Savage and Unequal Battle Ends in a Dashing Rescue of Carl H. Erickson by Comrades.
Chicago - John Duff, No. 575 Herndon avenue, with a saw for a weapon and a bulldog as an ally, gave Policeman Carl H. Erickson a warm reception at his house yesterday afternoon when the bluecoat called to advise Duff not to beat his wife.
Mrs. Duff had rushed hatless into the Sheffield Avenue Station a short time before and asked the police to protect her from her husband’s alleged brutality. Then she took reuge in the house of a friend while Erickson went to call on Mr. Duff.
|Illustration of Buster Brown's pit bull Tige attacking|
Erickson found Duff in the kitchen with the bulldog, which was chained to a door. He told Duff to cease abusing his wife or he would be arrested. Duff picked up a saw as soon as the bluecoat appeared and threatened to injure him unless he left the house.
“I’ll have no police dictating my family policy,” declared the irate husband.
Erickson announced that unless Mrs. Duff could return home with the assurance that she would not be beaten Duff would have to go to the police station.
Then Duff unchained the bulldog and advanced upon the policeman with the saw. The dog was the first to reach Erickson, and it fastened its teeth in his trousers. Erickson was thrown from his feet, and as he landed on the floor the dog began attacking his face.
Duff ran at Erickson with the saw, and as Erickson was gaining his feet, Duff struck him over the head with the implement.

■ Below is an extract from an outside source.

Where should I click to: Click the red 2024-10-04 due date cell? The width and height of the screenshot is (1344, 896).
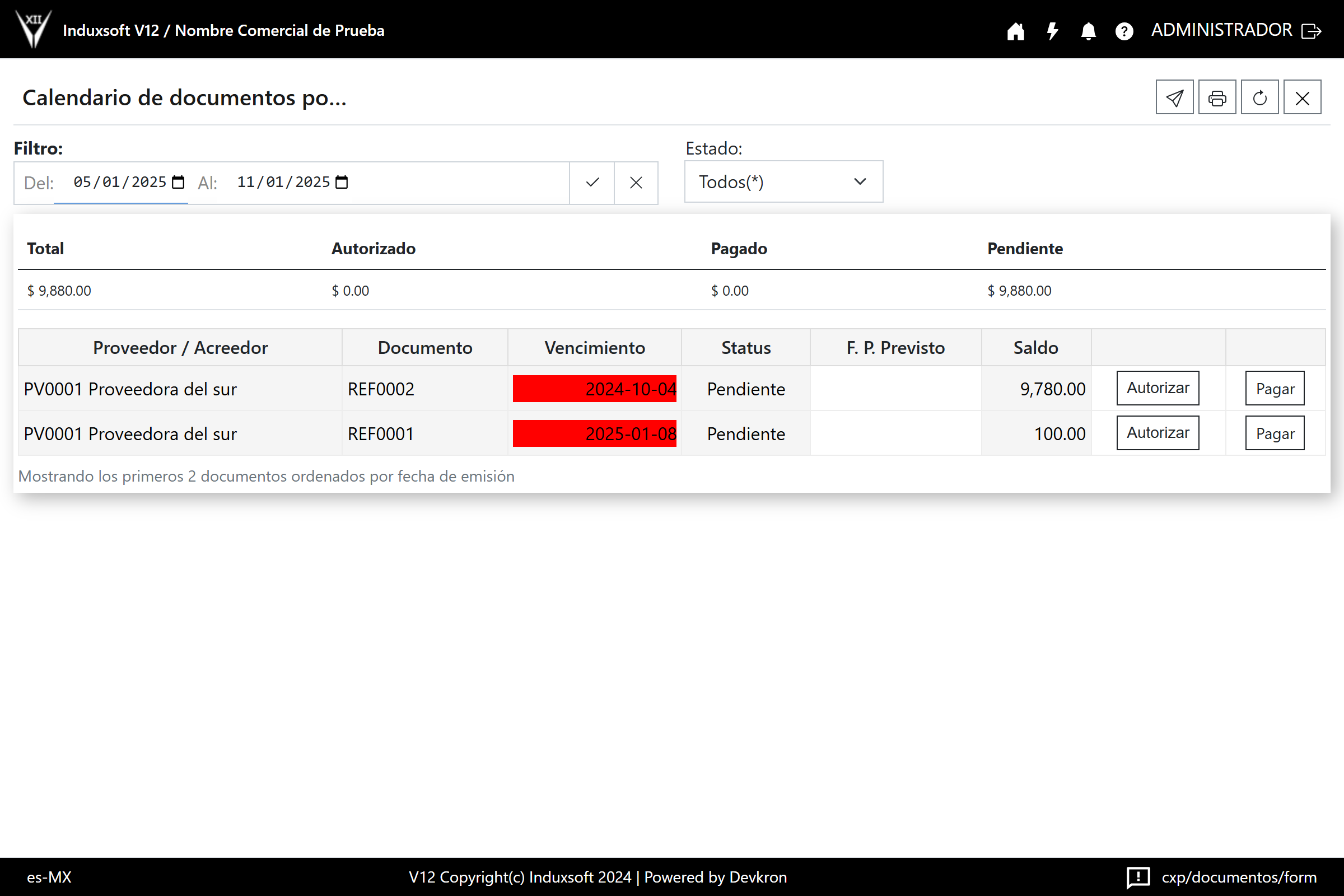click(x=594, y=389)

At the same moment Erickson drew his revolver, and shot Duff in the leg. Then the policeman sank to the floor, stunned by the blow from the daw. Duff jumped upon his prostrate opponent, and wrenched the revolver from his hand. But Erickson soon was rescued.
During this time a number of citizens had been attracted by the trouble, and one of them telephoned the Sheffield Avenue Police Station that a policeman was being murdered.

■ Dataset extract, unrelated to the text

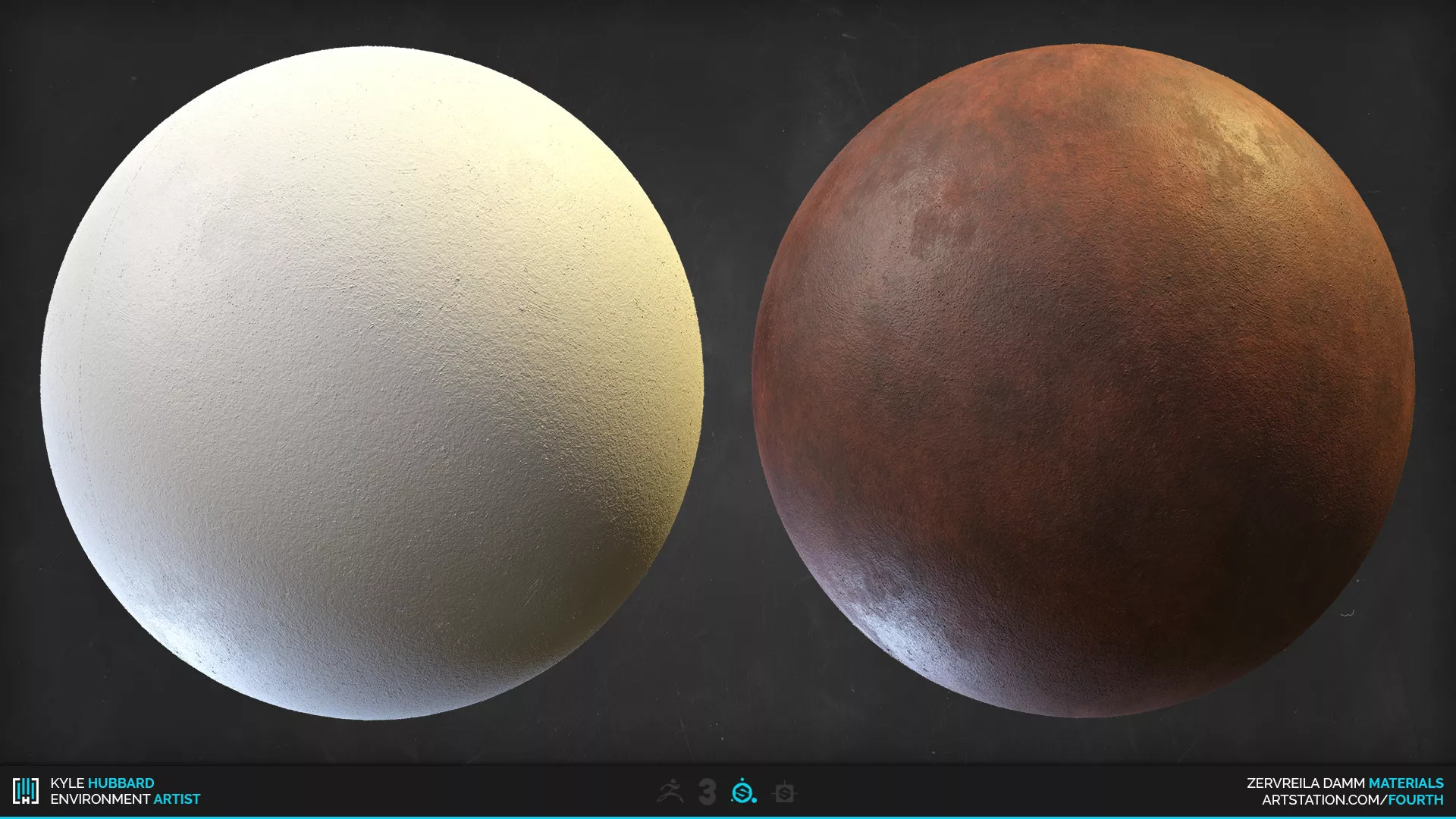The height and width of the screenshot is (819, 1456).
Task: Click the KH logo icon
Action: pos(26,791)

A patrol wagon containing Lieut. Hutchinson and five policemen responded, and Duff was arrested and the dog killed.
Erickson and Duff were taken to the Alexian Brothers’ Hospital, where an examination of their wounds was made.
A large piece of flesh had been torn form the policeman’s lip, and both his hands lacerated by the bulldog. The wound in his head which was inflicted by the saw was an ugly one, but the skull was not fracutred.
The bullet wound in Duff’s leg was found to be a slight one. After leaving the hospital Duff was locked up on several charges.
Mrs. Duff is expected to appear in Judge Bonnefol’s court against her husband this morning.